FIG. 1 is a perspective view of an armored combat vehicle 1 illustrating one embodiment of the SICWS 2. The exemplary armored combat vehicle 1 shown in FIG. 1, an M1A2 Abrams Main Battle Tank, is just one of many vehicles or structures suitable for the SICWS 2 and its equivalents. For example, embodiments of the SICWS 2 may be fit on an M2A2 Bradley Infantry Fighting Vehicle, or even a stationary structure.
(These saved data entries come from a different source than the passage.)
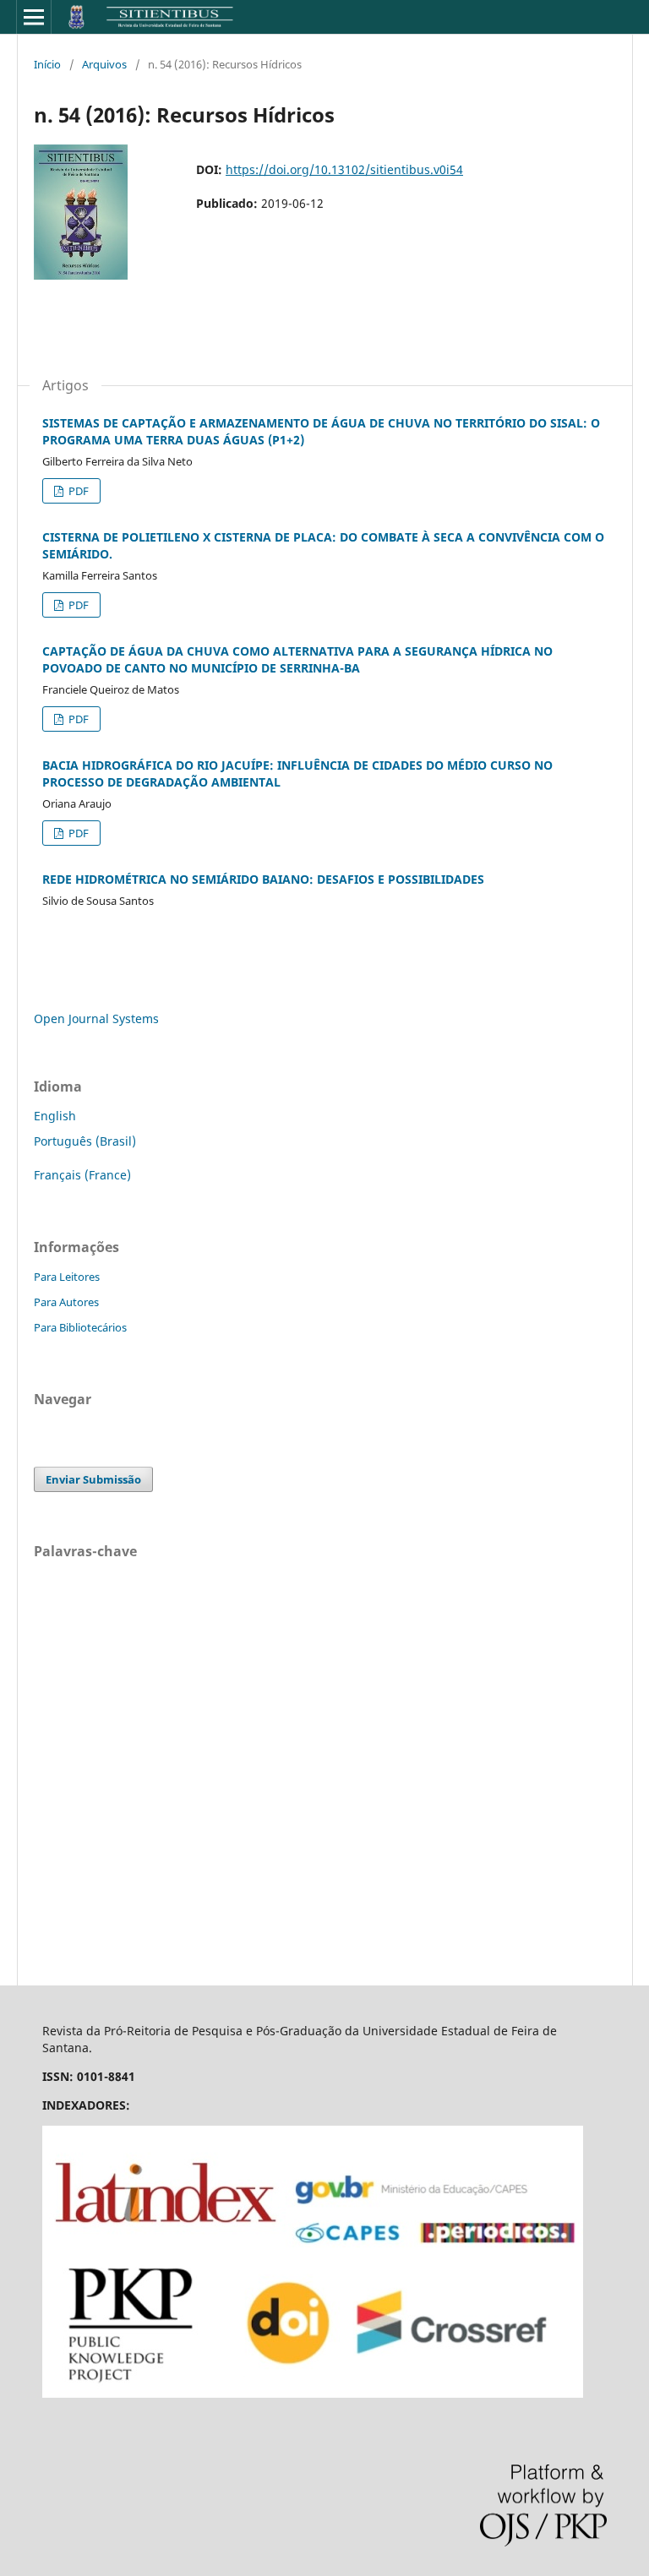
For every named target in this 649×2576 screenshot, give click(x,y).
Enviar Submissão (93, 1479)
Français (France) (82, 1175)
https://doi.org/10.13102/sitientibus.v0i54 (344, 169)
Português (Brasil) (85, 1141)
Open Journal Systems (96, 1018)
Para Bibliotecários (80, 1327)
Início (47, 64)
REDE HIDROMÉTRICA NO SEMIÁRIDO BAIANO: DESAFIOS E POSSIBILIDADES (263, 879)
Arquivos (104, 64)
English (55, 1116)
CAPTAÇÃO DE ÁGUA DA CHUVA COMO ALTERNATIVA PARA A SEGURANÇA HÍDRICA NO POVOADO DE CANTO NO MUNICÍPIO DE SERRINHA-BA (297, 659)
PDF (77, 490)
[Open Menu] (34, 17)
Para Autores (66, 1302)
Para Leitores (67, 1276)
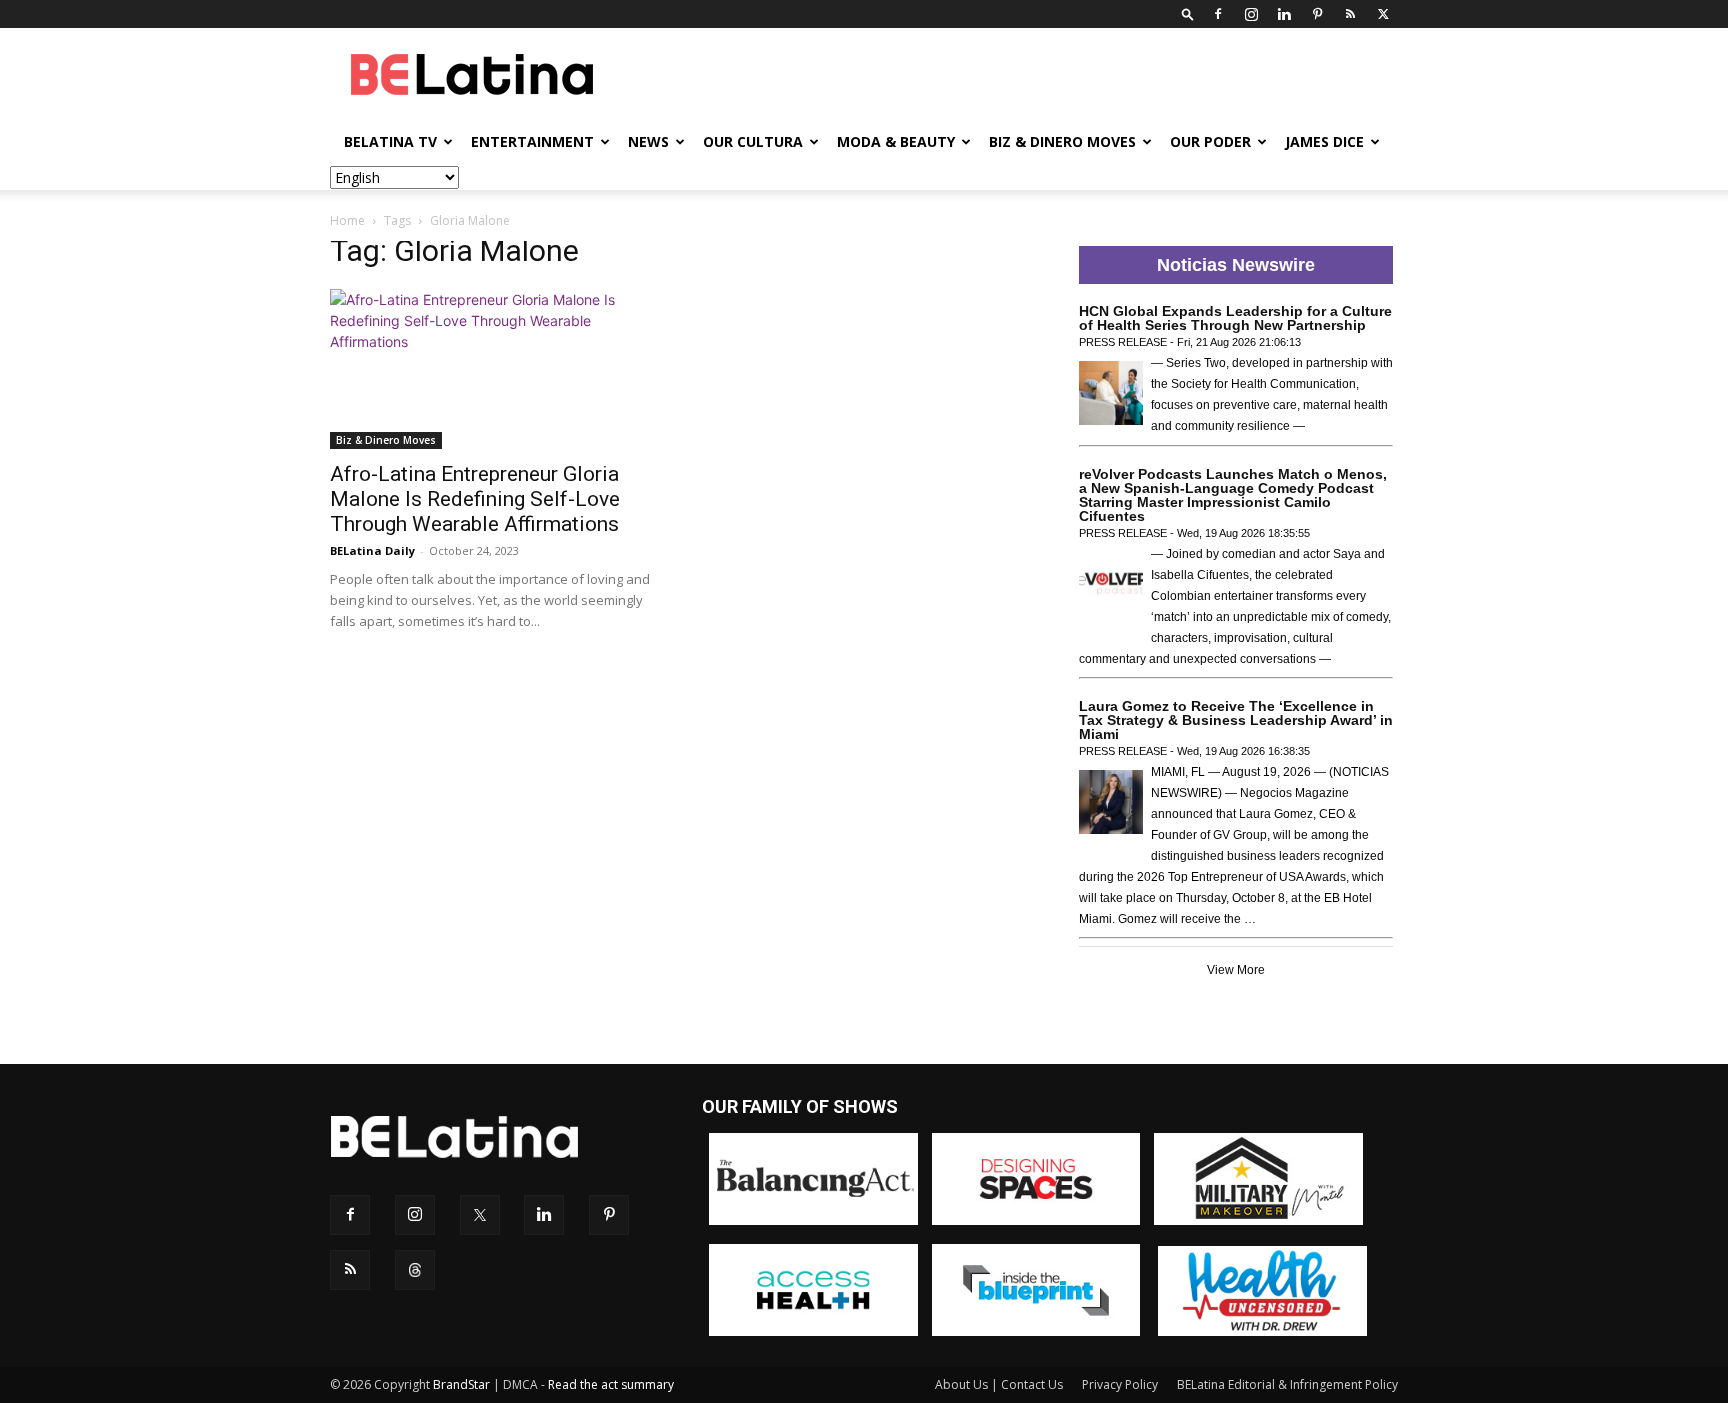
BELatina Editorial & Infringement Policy (1287, 1384)
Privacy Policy (1120, 1384)
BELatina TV (390, 141)
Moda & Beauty (896, 141)
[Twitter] (1383, 14)
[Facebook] (1218, 14)
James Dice (1324, 141)
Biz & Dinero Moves (1062, 141)
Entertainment (532, 141)
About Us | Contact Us (999, 1384)
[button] (1188, 13)
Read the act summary (611, 1384)
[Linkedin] (1284, 14)
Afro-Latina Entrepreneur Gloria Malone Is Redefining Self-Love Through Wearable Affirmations (475, 499)
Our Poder (1210, 141)
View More (1236, 970)
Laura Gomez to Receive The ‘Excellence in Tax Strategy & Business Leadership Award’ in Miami (1236, 720)
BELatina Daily (372, 550)
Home (347, 220)
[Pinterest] (1317, 14)
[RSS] (1350, 14)
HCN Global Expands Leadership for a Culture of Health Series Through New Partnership (1235, 318)
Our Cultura (753, 141)
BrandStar (461, 1384)
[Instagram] (1251, 14)
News (648, 141)
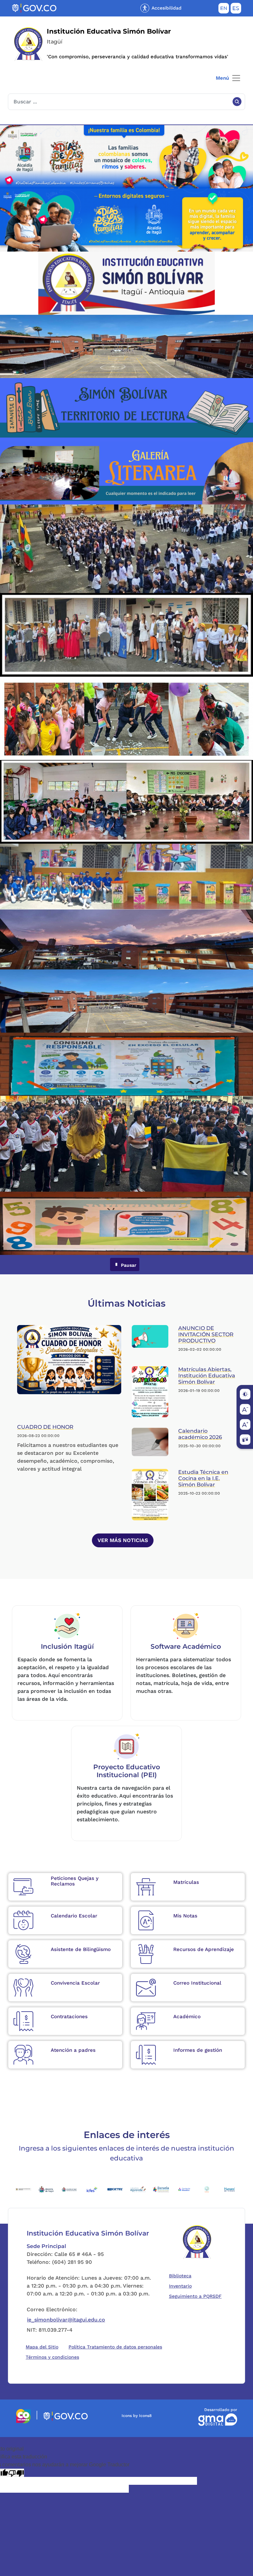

The armored combat vehicle 1 includes a turret 4 that is mounted on a hull 3. In this example, the armored combat vehicle 1 is typically operated by a crew of four members, including a commander, gunner, loader, and driver. Three of the crew members, the commander, gunner, and loader, perform their respective roles from within the turret 4. The driver drives the armored combat vehicle 1 from within the hull 3. The hull 3 includes a drivetrain comprised of tracked wheels 5. The turret 4 includes a main gun 6, which can be a M256 120 mm smooth bore cannon. The gunner fires the main gun 6 and views targets through the gunner's primary sight 13. The turret 4 is designed to rotate or pivot about the hull 3, allowing the armored combat vehicle's 1 main gun 6 to be aimed at targets without repositioning of the hull 3. The armored combat vehicle 1 also includes a coaxial machine gun 7 located coaxially and proximally with the main gun 6. The coaxial machine gun 7 can be a 7.62 M240 machine gun. Additionally, there is a loader's weapon 11 mounted proximally with loader's hatch 10. The loader's weapon 11 can also be a 7.62 M240 machine gun. The SICWS 2 may be mounted adjacent to the loader's hatch 10 atop the turret 4, and includes a commander's weapon 9, which can be a .50 caliber M2 machine gun.
The benefits of the SICWS's 2 hatch-centric configuration will hereinafter be described. Referring now to FIG. 2, the SICWS 2 is shown mounted in a hatch-centric configuration. The SICWS 2 is integrated or “built in” for optimal compatibility with existing vehicle interfaces and features, including the vehicle structure, the commander's hatch 8, and vision provisions. The SICWS 2 is integrally mounted to the turret 4 above an existing circular array of fixed periscopes 22 and does not obstruct vision through them. As can be seen in FIG. 2, none of the eight existing periscopes 22 are obstructed by the SICWS 2. This integrated design approach is a significant advance compared to weapon stations that “bolt on” to a vehicle but which typically obstruct vision, compromising overall operational capabilities and importantly, the commander's situational awareness. FIG. 33 depicts a method for mounting an exemplary weapon station having a hatch-centric configuration on a structure.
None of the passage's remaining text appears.